Specifically, in a specific embodiment, the quality standard indexes of the products can be obtained by collecting detailed information of clients, performing quality standard risk analysis, constructing a quality standard assessment model according to the result of the quality standard risk analysis, inputting quality data of the products into the assessment model, and outputting a quality standard index by the model.

The quality standard index of each product is obtained by comprehensively analyzing the abnormal operation influence degree coefficient of the production equipment of each product and the supply and demand influence degree coefficient of the production line of each product, so as to judge the value of the quality standard index of each product, and in the embodiment, the quality standard index is obtained by adopting a more accurate calculation method, and the specific analysis process is as follows:

In this embodiment, if the degree of influence coefficient of abnormal operation of production equipment of a product is higher, it is indicated that an abnormal condition occurs in the equipment of the product, so that the risk of quality standard reaching of the product is increased, and then the degree of influence coefficient of supply and demand of a production line of the product is also increased.

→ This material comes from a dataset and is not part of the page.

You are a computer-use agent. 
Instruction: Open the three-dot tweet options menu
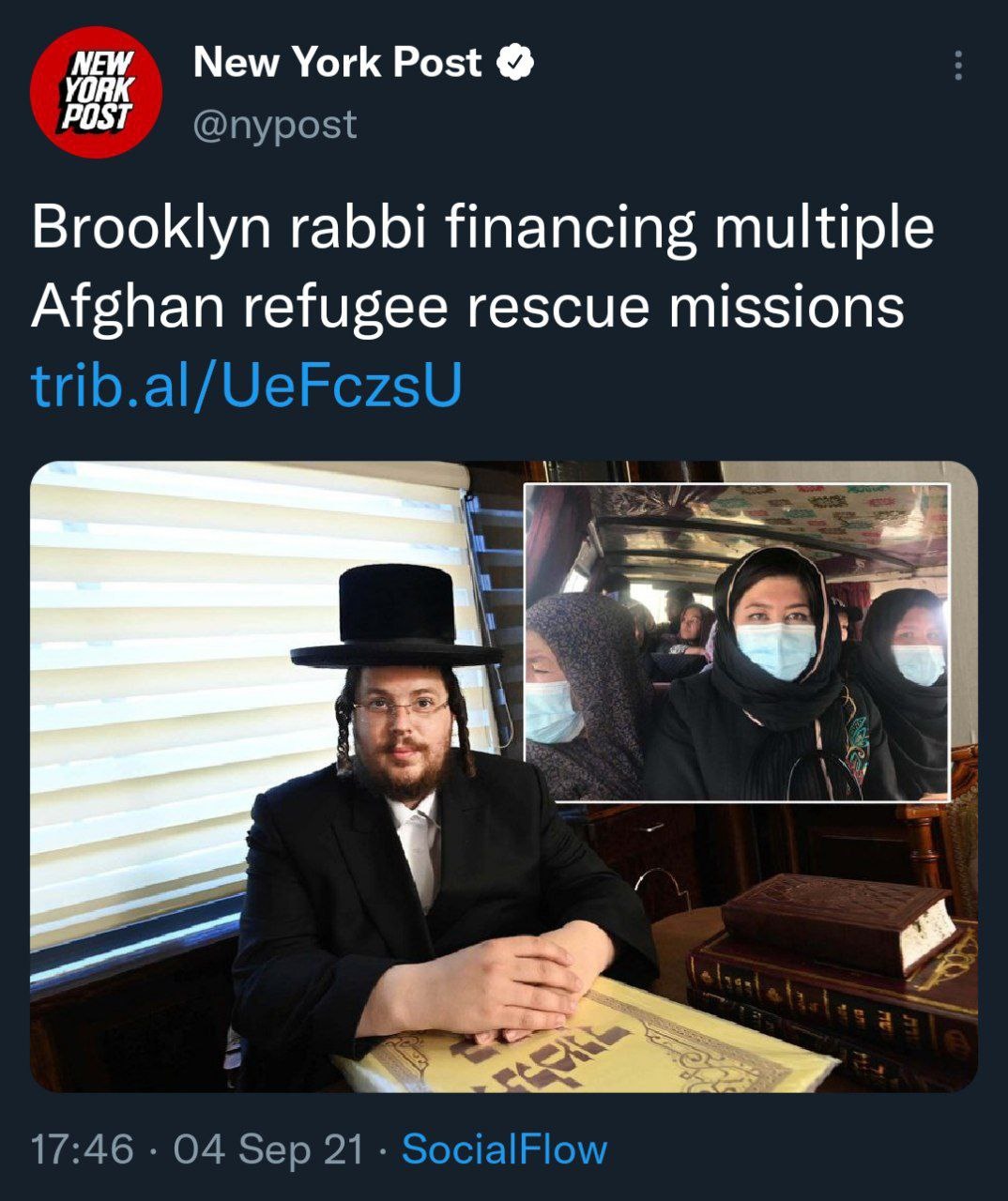(958, 65)
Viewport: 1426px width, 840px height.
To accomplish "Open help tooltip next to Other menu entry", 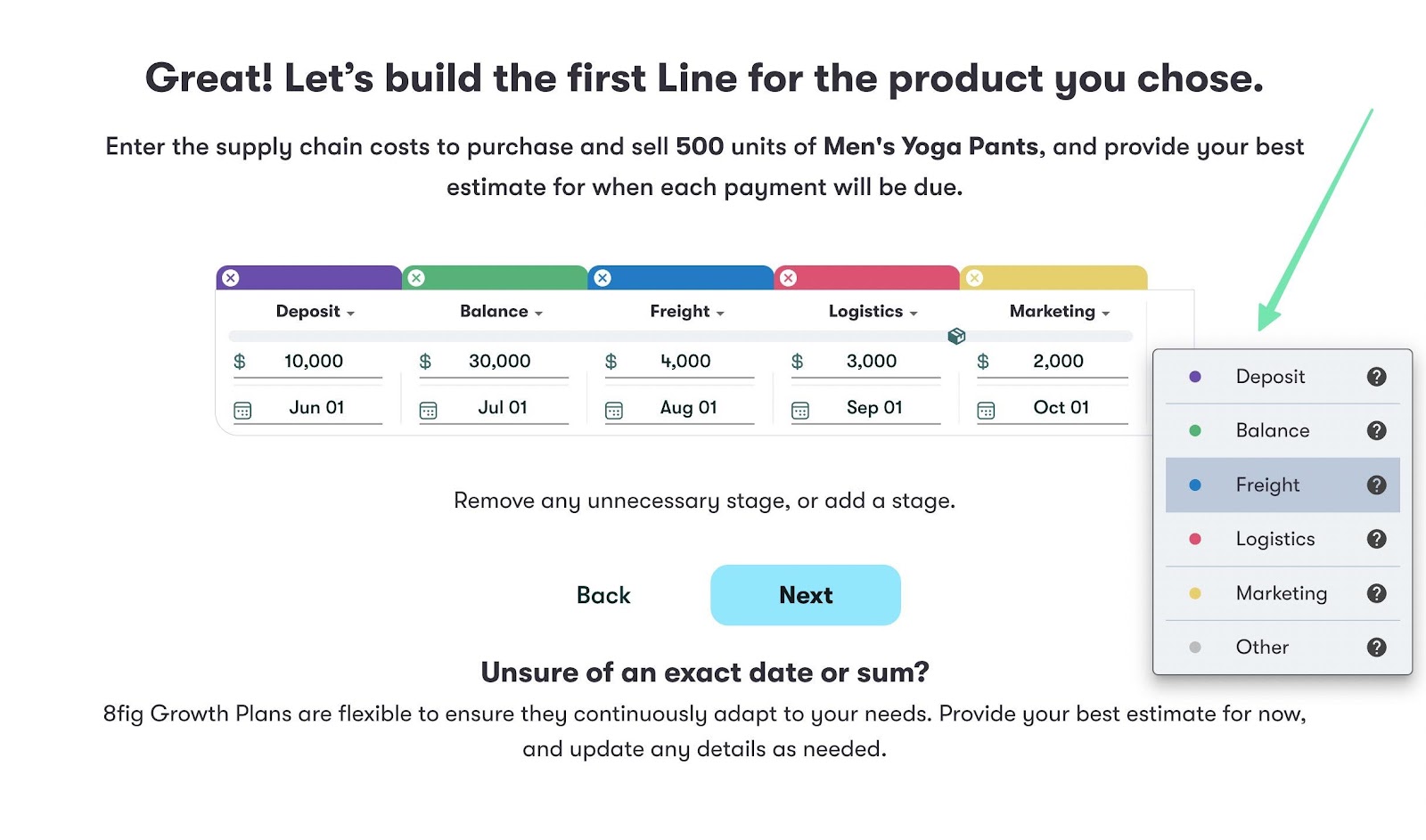I will [x=1377, y=648].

I is denoted as the number of each product, i=1, 2,3,..m, m is denoted as the total number of products.

Beta _i is expressed as a production equipment abnormal operation influence degree coefficient of the ith product, and is a numerical value of the production equipment abnormal operation influence degree of each product obtained through comprehensive analysis of the production equipment operation temperature and the vibration frequency of each product.

Mu _i is expressed as a line supply and demand influence degree coefficient of the ith product, and is expressed as a value of line supply and demand influence degree of each product obtained by comprehensively analyzing the displacement of each product moving in the supply period and the number of products moving at high speed.

In this embodiment, the production line supply and demand influence degree coefficient of the ith product is set to 33%, and the value range of the weight factor corresponding to the production line supply and demand influence degree coefficient is set to 0.7, so that the operation result of the μ _i*b₂ part in the expression is 0.231.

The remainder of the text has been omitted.